• _Exercise material_:
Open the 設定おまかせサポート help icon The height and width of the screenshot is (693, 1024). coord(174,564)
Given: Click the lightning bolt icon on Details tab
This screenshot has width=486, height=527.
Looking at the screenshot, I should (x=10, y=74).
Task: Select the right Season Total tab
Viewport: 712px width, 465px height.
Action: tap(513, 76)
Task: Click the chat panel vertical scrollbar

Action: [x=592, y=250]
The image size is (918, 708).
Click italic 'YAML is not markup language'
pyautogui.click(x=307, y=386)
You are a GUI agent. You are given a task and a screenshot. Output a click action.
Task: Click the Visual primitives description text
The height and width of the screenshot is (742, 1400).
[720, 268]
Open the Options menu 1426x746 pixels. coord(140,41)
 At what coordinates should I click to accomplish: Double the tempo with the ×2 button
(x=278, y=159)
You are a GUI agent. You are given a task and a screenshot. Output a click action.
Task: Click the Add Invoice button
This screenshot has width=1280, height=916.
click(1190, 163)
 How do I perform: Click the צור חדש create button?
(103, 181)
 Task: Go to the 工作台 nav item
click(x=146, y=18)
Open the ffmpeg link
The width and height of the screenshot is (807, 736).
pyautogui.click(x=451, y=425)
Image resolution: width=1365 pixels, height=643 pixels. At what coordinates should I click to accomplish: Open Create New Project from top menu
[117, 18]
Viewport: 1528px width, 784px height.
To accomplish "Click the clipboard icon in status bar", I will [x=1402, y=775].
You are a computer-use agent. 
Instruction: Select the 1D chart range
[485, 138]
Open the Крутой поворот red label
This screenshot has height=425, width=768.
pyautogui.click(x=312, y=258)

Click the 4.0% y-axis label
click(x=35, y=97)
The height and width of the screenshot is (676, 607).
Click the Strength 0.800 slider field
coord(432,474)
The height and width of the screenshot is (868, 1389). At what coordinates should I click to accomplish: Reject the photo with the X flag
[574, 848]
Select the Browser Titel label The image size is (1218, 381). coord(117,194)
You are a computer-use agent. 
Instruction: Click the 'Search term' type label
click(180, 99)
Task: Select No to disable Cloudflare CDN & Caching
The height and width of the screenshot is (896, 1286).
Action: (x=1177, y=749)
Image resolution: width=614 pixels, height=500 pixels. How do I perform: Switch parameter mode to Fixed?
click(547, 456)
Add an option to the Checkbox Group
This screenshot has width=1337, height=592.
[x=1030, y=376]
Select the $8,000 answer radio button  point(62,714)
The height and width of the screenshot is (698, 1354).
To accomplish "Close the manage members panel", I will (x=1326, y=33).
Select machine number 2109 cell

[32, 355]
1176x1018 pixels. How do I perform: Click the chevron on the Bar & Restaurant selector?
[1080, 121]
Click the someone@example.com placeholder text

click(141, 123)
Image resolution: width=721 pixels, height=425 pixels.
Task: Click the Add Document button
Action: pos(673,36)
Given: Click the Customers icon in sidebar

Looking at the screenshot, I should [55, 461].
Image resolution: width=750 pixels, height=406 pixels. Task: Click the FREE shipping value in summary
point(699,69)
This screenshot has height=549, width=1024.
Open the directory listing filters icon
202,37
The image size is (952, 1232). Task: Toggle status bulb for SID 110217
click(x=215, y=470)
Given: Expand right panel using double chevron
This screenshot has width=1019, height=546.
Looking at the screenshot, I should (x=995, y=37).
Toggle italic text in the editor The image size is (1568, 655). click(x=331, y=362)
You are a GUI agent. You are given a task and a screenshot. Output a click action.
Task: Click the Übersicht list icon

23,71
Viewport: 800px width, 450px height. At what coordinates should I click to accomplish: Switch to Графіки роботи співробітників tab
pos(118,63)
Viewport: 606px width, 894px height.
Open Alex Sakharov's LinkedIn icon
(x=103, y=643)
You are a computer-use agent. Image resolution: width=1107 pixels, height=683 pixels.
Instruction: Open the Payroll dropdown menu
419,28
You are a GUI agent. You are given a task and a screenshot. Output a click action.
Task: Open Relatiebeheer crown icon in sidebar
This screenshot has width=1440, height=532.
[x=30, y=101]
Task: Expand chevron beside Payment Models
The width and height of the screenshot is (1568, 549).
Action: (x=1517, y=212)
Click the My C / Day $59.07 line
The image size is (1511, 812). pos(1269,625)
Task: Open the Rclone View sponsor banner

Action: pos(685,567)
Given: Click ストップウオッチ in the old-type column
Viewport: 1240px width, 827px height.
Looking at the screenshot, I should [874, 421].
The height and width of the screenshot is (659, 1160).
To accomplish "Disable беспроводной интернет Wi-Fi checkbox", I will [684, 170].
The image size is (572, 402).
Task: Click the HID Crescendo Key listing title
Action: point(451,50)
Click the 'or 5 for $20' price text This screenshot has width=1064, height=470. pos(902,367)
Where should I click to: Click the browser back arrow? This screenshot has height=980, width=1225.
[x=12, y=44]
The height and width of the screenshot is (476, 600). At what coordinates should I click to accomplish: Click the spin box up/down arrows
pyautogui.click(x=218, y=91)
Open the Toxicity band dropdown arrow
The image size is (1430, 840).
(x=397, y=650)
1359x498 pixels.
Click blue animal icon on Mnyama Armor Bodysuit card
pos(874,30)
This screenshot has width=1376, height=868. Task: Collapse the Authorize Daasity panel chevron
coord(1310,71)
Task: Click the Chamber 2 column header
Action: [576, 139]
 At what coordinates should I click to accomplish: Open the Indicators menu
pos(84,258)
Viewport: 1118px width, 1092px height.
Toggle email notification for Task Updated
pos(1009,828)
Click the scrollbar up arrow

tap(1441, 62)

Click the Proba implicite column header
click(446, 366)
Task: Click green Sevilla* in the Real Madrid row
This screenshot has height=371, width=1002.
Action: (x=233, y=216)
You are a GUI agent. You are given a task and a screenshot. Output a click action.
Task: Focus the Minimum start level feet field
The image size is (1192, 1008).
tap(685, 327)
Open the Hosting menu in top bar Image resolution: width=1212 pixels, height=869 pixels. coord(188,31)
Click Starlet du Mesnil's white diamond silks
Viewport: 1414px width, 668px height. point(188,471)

• _To do_: Lines with the word "Expand" in them: report all of these from the listing above.

• _Your response_:
Given: Expand right panel using double chevron
Task: Expand chevron beside Payment Models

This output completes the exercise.